La class action più celebre risale all’inizio degli anni 90 e immortalata dagli studios di Hollywood dal regista Steven Soderbergh: è il caso di Erin Brockovich, l’attivista ambientalista che raccolse centinaia di denunce contro Pacific Gas and Electric Company (PG&E), azienda di distribuzione di gas ed elettricità che contaminò le falde acquifere con cromo esavalente (sostanza usata come antiruggine), causando centinaia di tumori tra gli abitanti della cittadina di Hinkley. Grazie alla perseveranza di Brockovich, che all’epoca lavorava in uno studio legale e incappo’ per casi nel dossier, il gigante dell’energia fu costretto a pagare un risarcimento di 333 milioni di dollari a seicento famiglie.

Con esiti più o meno positivi e contorni a volte pittoreschi, le azioni collettive di consumatori, lavoratori o semplici cittadini si sono susseguite negli anni e non mancano gli esempi mediatici. Nel 2001, a nome di un milione e mezzo di dipendenti ed ex dipendenti, è stata denunciata la nota catena di abbigliamento Wall-Mart, accusata di discriminazione sessuale in quanto a parità di qualifica le lavoratrici avrebbero percepito salari inferiori a quelli dei loro colleghi maschi. Dopo dieci anni il caso viene accantonato da un’altra sentenza della Corte suprema.
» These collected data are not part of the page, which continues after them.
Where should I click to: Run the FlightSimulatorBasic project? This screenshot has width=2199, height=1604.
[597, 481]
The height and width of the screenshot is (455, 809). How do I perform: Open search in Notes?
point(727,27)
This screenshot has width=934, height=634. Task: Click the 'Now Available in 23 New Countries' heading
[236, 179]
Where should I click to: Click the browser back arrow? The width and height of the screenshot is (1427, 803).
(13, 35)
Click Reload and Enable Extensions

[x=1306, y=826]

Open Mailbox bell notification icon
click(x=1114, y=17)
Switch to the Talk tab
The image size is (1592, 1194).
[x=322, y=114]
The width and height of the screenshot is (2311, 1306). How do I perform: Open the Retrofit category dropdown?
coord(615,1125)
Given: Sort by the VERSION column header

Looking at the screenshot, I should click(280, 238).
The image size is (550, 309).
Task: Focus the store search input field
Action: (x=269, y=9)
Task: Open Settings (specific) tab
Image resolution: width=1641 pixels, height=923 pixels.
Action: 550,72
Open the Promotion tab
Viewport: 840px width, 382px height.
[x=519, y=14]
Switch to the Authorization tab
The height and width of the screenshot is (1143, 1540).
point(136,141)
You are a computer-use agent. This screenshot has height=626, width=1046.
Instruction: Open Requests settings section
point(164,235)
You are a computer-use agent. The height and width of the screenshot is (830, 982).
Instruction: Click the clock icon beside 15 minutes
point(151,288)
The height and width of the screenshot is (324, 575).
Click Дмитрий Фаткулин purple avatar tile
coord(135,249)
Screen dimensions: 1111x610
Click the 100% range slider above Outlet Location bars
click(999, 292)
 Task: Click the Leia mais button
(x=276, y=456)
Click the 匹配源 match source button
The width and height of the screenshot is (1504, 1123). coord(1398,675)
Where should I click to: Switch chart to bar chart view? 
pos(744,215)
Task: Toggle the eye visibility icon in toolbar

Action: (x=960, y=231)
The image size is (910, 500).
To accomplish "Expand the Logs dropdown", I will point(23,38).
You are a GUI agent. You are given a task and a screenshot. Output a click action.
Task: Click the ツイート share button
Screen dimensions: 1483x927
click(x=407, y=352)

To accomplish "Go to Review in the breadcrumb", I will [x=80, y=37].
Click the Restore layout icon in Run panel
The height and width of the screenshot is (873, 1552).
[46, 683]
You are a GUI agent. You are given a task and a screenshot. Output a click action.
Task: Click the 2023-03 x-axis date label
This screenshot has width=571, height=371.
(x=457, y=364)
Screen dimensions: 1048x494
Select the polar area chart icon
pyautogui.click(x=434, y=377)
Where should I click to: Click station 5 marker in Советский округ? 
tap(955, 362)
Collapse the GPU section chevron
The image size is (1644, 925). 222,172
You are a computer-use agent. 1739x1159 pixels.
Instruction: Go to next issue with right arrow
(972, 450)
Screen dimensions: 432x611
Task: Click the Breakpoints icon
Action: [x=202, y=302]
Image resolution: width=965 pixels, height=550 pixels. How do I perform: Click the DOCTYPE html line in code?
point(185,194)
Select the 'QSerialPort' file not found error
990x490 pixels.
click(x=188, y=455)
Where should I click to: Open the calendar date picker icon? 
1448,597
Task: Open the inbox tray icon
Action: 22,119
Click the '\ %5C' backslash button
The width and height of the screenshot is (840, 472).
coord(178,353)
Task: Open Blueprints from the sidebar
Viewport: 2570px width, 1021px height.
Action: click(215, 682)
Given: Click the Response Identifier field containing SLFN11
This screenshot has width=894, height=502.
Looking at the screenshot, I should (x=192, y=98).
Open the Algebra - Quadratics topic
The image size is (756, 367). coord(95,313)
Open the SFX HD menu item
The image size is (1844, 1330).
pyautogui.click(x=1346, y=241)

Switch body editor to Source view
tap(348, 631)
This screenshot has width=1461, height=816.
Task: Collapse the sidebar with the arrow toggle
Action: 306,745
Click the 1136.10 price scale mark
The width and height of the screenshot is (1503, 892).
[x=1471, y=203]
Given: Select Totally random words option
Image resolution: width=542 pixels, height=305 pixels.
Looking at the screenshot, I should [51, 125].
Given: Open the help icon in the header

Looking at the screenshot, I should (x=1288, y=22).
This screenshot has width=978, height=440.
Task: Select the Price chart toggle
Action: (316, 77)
Un altro buco nell’acqua è stata la class action nei confronti della casa farmaceutica Merck & Co che nel 2004 versò 250 milioni di dollari alla vedova di un paziente per gli effetti collaterali sul sistema cardiaco di un antidolorifico dopo la sentenza di un tribunale. Sfortunatamente le 24mila denunce che seguirono il caso non vennero prese in considerazione da un giudice federale che rifiutò lo status di class action.

Ci sono poi state azioni contro le catene di fast food, in particolare Burger King per “pubblicità ingannevole” in quanto gli hamburger rappresentati nelle foto erano più grandi di quelli venduti effettivamente ai clienti.

O quella intentata da due coniugi contro la Barilla, che aveva spacciato la sua pasta distribuita negli Usa come interamente italiana quando invece era prodotta da uno stabilimento del New Jersey. o ancora contro la Nutella per via del numero eccessivo di calorie contenute in un singolo barattolo. La Ferrero perse la causa ma se la cavò con una multa di appena tre milioni di dollari.

A pagare cinque milioni di dollari in seguito a un’altra class action l’azienda di rimedi omeopatici Boiron, denunciata per pubblicità ingannevole nel 2015: i gruppi di consumatori statunitensi puntarono il dito contro il più celebre prodotto della compagnia francese, l’anti-influenzale oscillococcinum, che promette di «guarire l’influenza in appena 48 ore».